**About this exercise**
Repeat the stretch of the eggplant cooking text from "The taste wasn't" through "tough in spots." word for word.

Perhaps I should have found a recipe instead of just trying to make one up. Perhaps I simply don't have the skills of a chef in an Asian restaurant. Whatever the case, I ended up with a rather unappealing looking pan of eggplant. The purple skins lost their color and the coconut milk turned a rather unappealing shade of gray.



The taste wasn't much better. I guess I didn't use enough seasoning because the flavor I wanted didn't come through. My eggplants lacked that rich buttery quality they have in Chinese and Thai restaurants. They were even a little tough in spots.

I added little Asian-y meatballs on top. I had a craving for dumplings, but it was Friday night and I was not in the mood to make dumplings, so I sort of made dumpling filling and added it to my eggplant. They were turkey with scallions, ginger, and soy sauce. I will definitely use these again as they were great.

Lesson learned. Stay away from eggplant.

**Source material**
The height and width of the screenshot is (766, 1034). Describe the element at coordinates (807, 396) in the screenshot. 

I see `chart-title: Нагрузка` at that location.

**Answer section**
The taste wasn't much better. I guess I didn't use enough seasoning because the flavor I wanted didn't come through. My eggplants lacked that rich buttery quality they have in Chinese and Thai restaurants. They were even a little tough in spots.